What you should do: The line holding "Proceed with the Next button" and all lines that follow it to the end of the data: return these exactly, and nothing more.

Records for the task:
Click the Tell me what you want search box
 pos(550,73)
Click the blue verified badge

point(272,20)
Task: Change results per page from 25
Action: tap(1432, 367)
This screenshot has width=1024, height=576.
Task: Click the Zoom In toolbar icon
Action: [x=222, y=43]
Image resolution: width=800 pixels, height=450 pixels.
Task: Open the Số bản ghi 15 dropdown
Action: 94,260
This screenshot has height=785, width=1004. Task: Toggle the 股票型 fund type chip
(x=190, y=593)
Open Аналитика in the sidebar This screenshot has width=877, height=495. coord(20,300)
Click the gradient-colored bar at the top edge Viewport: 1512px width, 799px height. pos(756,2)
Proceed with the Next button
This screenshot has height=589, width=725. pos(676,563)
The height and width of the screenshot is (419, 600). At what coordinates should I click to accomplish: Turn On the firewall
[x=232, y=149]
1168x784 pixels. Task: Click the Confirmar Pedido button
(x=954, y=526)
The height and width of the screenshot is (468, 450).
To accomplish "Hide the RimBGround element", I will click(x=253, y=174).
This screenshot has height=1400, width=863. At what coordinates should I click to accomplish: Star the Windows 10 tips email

Answer to this exercise:
Proceed with the Next button
This screenshot has height=589, width=725. pos(676,563)
The height and width of the screenshot is (419, 600). At what coordinates should I click to accomplish: Turn On the firewall
[x=232, y=149]
1168x784 pixels. Task: Click the Confirmar Pedido button
(x=954, y=526)
The height and width of the screenshot is (468, 450).
To accomplish "Hide the RimBGround element", I will click(x=253, y=174).
This screenshot has height=1400, width=863. At what coordinates should I click to accomplish: Star the Windows 10 tips email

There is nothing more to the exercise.